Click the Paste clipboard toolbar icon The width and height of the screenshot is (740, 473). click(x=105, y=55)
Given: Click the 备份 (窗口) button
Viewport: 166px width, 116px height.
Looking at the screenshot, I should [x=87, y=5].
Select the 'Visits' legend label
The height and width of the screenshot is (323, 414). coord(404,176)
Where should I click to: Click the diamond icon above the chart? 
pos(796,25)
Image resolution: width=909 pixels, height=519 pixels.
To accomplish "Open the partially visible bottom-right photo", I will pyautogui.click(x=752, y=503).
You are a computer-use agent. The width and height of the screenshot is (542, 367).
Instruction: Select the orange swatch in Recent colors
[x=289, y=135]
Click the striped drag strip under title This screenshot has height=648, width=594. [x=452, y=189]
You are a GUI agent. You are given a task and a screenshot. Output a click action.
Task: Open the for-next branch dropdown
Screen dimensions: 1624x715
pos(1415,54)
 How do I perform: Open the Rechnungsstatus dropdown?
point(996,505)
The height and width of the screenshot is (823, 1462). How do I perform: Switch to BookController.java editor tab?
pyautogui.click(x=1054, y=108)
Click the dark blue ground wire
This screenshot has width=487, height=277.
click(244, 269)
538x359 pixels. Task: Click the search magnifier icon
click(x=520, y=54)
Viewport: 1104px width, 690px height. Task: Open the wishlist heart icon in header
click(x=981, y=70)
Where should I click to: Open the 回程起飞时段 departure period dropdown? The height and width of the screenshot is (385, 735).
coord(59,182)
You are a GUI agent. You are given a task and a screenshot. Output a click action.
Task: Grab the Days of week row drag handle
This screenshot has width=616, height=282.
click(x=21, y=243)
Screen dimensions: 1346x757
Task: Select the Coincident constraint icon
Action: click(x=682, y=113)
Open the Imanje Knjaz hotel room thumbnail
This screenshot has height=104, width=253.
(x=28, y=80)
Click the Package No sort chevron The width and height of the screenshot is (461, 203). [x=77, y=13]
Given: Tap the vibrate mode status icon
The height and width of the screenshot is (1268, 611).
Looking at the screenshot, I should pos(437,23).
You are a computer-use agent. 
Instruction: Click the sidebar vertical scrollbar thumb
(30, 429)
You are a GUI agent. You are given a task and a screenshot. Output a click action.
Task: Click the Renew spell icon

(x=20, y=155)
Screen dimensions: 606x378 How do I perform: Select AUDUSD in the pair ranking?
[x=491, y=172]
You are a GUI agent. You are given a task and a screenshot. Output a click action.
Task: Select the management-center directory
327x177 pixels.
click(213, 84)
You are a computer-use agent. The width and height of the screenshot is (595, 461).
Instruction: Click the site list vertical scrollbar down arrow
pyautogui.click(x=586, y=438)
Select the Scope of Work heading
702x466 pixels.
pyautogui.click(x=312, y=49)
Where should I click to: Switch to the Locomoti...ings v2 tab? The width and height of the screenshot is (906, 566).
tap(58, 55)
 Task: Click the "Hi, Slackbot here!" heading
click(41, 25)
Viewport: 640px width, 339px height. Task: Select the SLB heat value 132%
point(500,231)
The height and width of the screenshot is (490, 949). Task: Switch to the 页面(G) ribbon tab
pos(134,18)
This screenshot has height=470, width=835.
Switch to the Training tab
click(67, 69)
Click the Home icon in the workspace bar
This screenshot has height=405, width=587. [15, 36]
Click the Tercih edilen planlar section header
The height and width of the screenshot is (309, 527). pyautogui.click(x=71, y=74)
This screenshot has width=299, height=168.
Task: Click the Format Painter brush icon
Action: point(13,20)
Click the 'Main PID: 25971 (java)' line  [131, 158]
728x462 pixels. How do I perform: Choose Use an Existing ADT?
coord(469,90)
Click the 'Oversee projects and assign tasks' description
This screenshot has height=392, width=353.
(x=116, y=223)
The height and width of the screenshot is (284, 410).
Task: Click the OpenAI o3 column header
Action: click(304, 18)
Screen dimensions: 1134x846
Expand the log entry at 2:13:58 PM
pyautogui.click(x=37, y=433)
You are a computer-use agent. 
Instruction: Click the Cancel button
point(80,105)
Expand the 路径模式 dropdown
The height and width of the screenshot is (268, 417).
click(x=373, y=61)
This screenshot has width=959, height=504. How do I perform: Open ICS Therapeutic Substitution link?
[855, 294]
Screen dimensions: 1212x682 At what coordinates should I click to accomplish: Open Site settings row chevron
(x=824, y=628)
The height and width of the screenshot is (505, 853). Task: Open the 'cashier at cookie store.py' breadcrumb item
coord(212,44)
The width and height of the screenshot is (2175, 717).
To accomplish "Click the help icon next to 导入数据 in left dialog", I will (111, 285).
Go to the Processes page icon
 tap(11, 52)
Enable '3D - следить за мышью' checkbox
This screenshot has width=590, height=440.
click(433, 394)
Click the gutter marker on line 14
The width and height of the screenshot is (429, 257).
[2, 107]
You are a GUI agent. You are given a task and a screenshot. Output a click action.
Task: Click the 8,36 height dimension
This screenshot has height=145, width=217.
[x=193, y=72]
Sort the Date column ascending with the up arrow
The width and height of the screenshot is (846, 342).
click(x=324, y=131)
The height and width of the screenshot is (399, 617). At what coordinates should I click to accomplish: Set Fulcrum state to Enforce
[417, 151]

========

[Given exercise] Reproduce the records above, replacing each "dropdown" with "select menu" and leaving everything else unchanged.

[Reply to the task]
Click the Paste clipboard toolbar icon The width and height of the screenshot is (740, 473). click(x=105, y=55)
Given: Click the 备份 (窗口) button
Viewport: 166px width, 116px height.
Looking at the screenshot, I should [x=87, y=5].
Select the 'Visits' legend label
The height and width of the screenshot is (323, 414). coord(404,176)
Where should I click to: Click the diamond icon above the chart? 
pos(796,25)
Image resolution: width=909 pixels, height=519 pixels.
To accomplish "Open the partially visible bottom-right photo", I will pyautogui.click(x=752, y=503).
You are a computer-use agent. The width and height of the screenshot is (542, 367).
Instruction: Select the orange swatch in Recent colors
[x=289, y=135]
Click the striped drag strip under title This screenshot has height=648, width=594. [x=452, y=189]
You are a GUI agent. You are given a task and a screenshot. Output a click action.
Task: Open the for-next branch select menu
Screen dimensions: 1624x715
pos(1415,54)
 How do I perform: Open the Rechnungsstatus select menu?
point(996,505)
The height and width of the screenshot is (823, 1462). How do I perform: Switch to BookController.java editor tab?
pyautogui.click(x=1054, y=108)
Click the dark blue ground wire
This screenshot has width=487, height=277.
click(244, 269)
538x359 pixels. Task: Click the search magnifier icon
click(x=520, y=54)
Viewport: 1104px width, 690px height. Task: Open the wishlist heart icon in header
click(x=981, y=70)
Where should I click to: Open the 回程起飞时段 departure period select menu? The height and width of the screenshot is (385, 735).
coord(59,182)
You are a GUI agent. You are given a task and a screenshot. Output a click action.
Task: Grab the Days of week row drag handle
This screenshot has width=616, height=282.
click(x=21, y=243)
Screen dimensions: 1346x757
Task: Select the Coincident constraint icon
Action: click(x=682, y=113)
Open the Imanje Knjaz hotel room thumbnail
This screenshot has height=104, width=253.
(x=28, y=80)
Click the Package No sort chevron The width and height of the screenshot is (461, 203). [x=77, y=13]
Given: Tap the vibrate mode status icon
The height and width of the screenshot is (1268, 611).
Looking at the screenshot, I should pos(437,23).
You are a computer-use agent. 
Instruction: Click the sidebar vertical scrollbar thumb
(30, 429)
You are a GUI agent. You are given a task and a screenshot. Output a click action.
Task: Click the Renew spell icon

(x=20, y=155)
Screen dimensions: 606x378 How do I perform: Select AUDUSD in the pair ranking?
[x=491, y=172]
You are a GUI agent. You are given a task and a screenshot. Output a click action.
Task: Select the management-center directory
327x177 pixels.
click(213, 84)
You are a computer-use agent. The width and height of the screenshot is (595, 461).
Instruction: Click the site list vertical scrollbar down arrow
pyautogui.click(x=586, y=438)
Select the Scope of Work heading
702x466 pixels.
pyautogui.click(x=312, y=49)
Where should I click to: Switch to the Locomoti...ings v2 tab? The width and height of the screenshot is (906, 566).
tap(58, 55)
 Task: Click the "Hi, Slackbot here!" heading
click(41, 25)
Viewport: 640px width, 339px height. Task: Select the SLB heat value 132%
point(500,231)
The height and width of the screenshot is (490, 949). Task: Switch to the 页面(G) ribbon tab
pos(134,18)
This screenshot has height=470, width=835.
Switch to the Training tab
click(67, 69)
Click the Home icon in the workspace bar
This screenshot has height=405, width=587. [15, 36]
Click the Tercih edilen planlar section header
The height and width of the screenshot is (309, 527). pyautogui.click(x=71, y=74)
This screenshot has width=299, height=168.
Task: Click the Format Painter brush icon
Action: point(13,20)
Click the 'Main PID: 25971 (java)' line  [131, 158]
728x462 pixels. How do I perform: Choose Use an Existing ADT?
coord(469,90)
Click the 'Oversee projects and assign tasks' description
This screenshot has height=392, width=353.
(x=116, y=223)
The height and width of the screenshot is (284, 410).
Task: Click the OpenAI o3 column header
Action: click(304, 18)
Screen dimensions: 1134x846
Expand the log entry at 2:13:58 PM
pyautogui.click(x=37, y=433)
You are a computer-use agent. 
Instruction: Click the Cancel button
point(80,105)
Expand the 路径模式 select menu
The height and width of the screenshot is (268, 417).
click(x=373, y=61)
This screenshot has width=959, height=504. How do I perform: Open ICS Therapeutic Substitution link?
[855, 294]
Screen dimensions: 1212x682 At what coordinates should I click to accomplish: Open Site settings row chevron
(x=824, y=628)
The height and width of the screenshot is (505, 853). Task: Open the 'cashier at cookie store.py' breadcrumb item
coord(212,44)
The width and height of the screenshot is (2175, 717).
To accomplish "Click the help icon next to 导入数据 in left dialog", I will (111, 285).
Go to the Processes page icon
 tap(11, 52)
Enable '3D - следить за мышью' checkbox
This screenshot has width=590, height=440.
click(433, 394)
Click the gutter marker on line 14
The width and height of the screenshot is (429, 257).
[2, 107]
You are a GUI agent. You are given a task and a screenshot. Output a click action.
Task: Click the 8,36 height dimension
This screenshot has height=145, width=217.
[x=193, y=72]
Sort the Date column ascending with the up arrow
The width and height of the screenshot is (846, 342).
click(x=324, y=131)
The height and width of the screenshot is (399, 617). At what coordinates should I click to accomplish: Set Fulcrum state to Enforce
[417, 151]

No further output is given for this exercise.